Given the depth of Egerton’s research, I wish he had offered more assessment of the major debates and problems in the relevant scholarship. Perhaps the most vexing question likely to linger in readers’ minds is this: would black men and women in the colonies that became the United States have been better off if there had never been an American Revolution? Like all counterfactuals, this question is perhaps unfair, and impossible to answer decisively, yet it rankles. Some have argued that even if the Revolution did not liberate most African Americans from slavery and racism immediately, it at least gave them the tools and language to fight for their freedom in the decades—and centuries—to follow. Egerton seems dissatisfied with this argument, or at least with the suggestion that the long-term value of Revolutionary rhetoric can somehow make up for the short-term inadequacies of the event itself. He cautions us against judging “the Revolution by what it meant to antebellum reformers, to the Civil War generation, or even to us”; he wants us instead “to judge it by what it meant to people such as William Lee, or Colonel Tye, or Elizabeth Freeman, or Richard Allen, or Gabriel,” all of whose stories appear in this book’s pages (12).

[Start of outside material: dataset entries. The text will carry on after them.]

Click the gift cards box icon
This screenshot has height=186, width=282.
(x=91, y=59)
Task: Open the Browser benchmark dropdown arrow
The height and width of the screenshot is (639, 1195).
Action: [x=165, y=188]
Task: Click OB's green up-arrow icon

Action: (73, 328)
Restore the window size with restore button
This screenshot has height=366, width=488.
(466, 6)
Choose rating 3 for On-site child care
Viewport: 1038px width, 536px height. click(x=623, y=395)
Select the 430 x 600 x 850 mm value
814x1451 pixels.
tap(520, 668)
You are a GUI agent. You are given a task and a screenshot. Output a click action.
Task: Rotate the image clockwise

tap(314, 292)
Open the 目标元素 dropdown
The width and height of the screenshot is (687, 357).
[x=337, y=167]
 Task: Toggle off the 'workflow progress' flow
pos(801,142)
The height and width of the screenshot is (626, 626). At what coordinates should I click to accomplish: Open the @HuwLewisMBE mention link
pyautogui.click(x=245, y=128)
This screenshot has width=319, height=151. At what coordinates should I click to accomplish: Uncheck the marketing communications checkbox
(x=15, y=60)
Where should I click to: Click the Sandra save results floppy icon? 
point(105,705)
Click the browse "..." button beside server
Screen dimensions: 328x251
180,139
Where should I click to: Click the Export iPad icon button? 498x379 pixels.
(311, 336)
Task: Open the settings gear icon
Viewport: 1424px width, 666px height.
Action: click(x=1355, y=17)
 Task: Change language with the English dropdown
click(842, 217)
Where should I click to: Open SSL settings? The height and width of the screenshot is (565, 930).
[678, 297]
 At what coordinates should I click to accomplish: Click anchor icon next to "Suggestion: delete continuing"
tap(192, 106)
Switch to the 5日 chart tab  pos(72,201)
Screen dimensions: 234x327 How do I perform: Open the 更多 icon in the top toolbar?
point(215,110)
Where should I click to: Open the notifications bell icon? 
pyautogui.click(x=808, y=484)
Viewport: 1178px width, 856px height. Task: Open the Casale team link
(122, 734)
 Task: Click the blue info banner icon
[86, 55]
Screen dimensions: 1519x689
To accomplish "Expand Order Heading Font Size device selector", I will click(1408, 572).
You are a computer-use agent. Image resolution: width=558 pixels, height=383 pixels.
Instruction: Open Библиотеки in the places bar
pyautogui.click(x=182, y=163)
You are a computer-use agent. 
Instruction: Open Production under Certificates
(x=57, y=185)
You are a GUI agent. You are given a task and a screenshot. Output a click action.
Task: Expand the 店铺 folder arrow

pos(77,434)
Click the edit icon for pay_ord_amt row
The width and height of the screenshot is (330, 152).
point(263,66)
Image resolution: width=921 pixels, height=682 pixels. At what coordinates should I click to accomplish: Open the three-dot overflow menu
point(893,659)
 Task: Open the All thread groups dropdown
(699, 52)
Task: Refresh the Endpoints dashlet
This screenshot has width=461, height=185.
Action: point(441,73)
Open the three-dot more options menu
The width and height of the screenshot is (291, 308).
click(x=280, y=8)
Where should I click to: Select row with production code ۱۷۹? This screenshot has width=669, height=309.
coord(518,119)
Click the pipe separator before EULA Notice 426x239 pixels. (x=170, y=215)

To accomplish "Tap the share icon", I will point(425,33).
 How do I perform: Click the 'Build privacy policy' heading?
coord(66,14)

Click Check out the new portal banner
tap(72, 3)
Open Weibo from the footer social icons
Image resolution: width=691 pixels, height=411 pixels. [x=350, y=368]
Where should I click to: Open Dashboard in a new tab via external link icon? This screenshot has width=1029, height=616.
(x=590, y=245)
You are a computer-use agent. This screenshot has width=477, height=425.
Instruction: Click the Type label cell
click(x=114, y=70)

It’s hard to determine what the Revolution meant to this cast of characters, who took different sides in the military and political struggle and experienced divergent fortunes in its aftermath. What is clearer is how Egerton himself regards the Revolution. At one point, he calls it “a Revolution that spoke in bold terms but at best limped slowly down the path of human rights” (12); at another, he notes that “for most former slaves, the pursuit of happiness and freedom, ironically, was available only in British colonies…and not in the Republic that trumpeted its support of natural rights” (197); he laments “the majority of Africans and African Americans who were betrayed by the failings of the American Revolution” (221). The language of failure and irony may actually serve to soften Egerton’s critique of the Revolution. In this framework, the problems of African Americans in the nascent republic stemmed from the incompleteness of the Revolution, from its leaders’ blindness, excessive caution, hypocrisy. This is a persuasive argument, and an appealing one, for it preserves our sense that the Revolution was fundamentally about liberty and equality. But this interpretation glosses over the ways in which the hardships endured by African Americans in the new nation stemmed from less celebrated aspects of Revolutionary ideology—including what Egerton calls in passing “the darker side of Lockean theory…its emphasis on the sanctity of property” (159). If we take the alternative view seriously, we might understand the expansion of slavery in the early republic not as the ironic result of a fight for natural rights but instead as the logical outcome of a white settler rebellion.

The earliest histories of blacks and the Revolution were written to root African Americans in the nation’s primary historical narrative, thereby securing their claims to equal citizenship with whites. Egerton makes this point with respect to Benjamin Quarles, whose influential The Negro in the American Revolution (1961) coincided with the integrationist phase of the twentieth-century black liberation struggle. A similar observation could be made of black historian-activists a century earlier, notably William Cooper Nell, author of The Colored Patriots of the American Revolution (1855). In putting before skeptical white audiences figures such as Crispus Attucks, Elizabeth Freeman (“Mum Bett”), and Prince Whipple (all of whom appear in Death or Liberty), one of Nell’s principal goals was to change the way his readers thought about people of color. But the synthesis of Revolutionary and African American historiography also has the potential to change how we think about the Revolution itself. Today, with Revolutionary-era African Americans making their way into school curricula, popular histories, and public commemorations, the challenge is to ensure that these representations do not simply reinforce triumphant narratives of heroic progress but instead invite people to think about how revolutionary the Revolution really was. Death or Liberty doesn’t resolve that persistent question, but this learned, textured, and sobering narrative provides ample fodder for debating it in new and nuanced ways.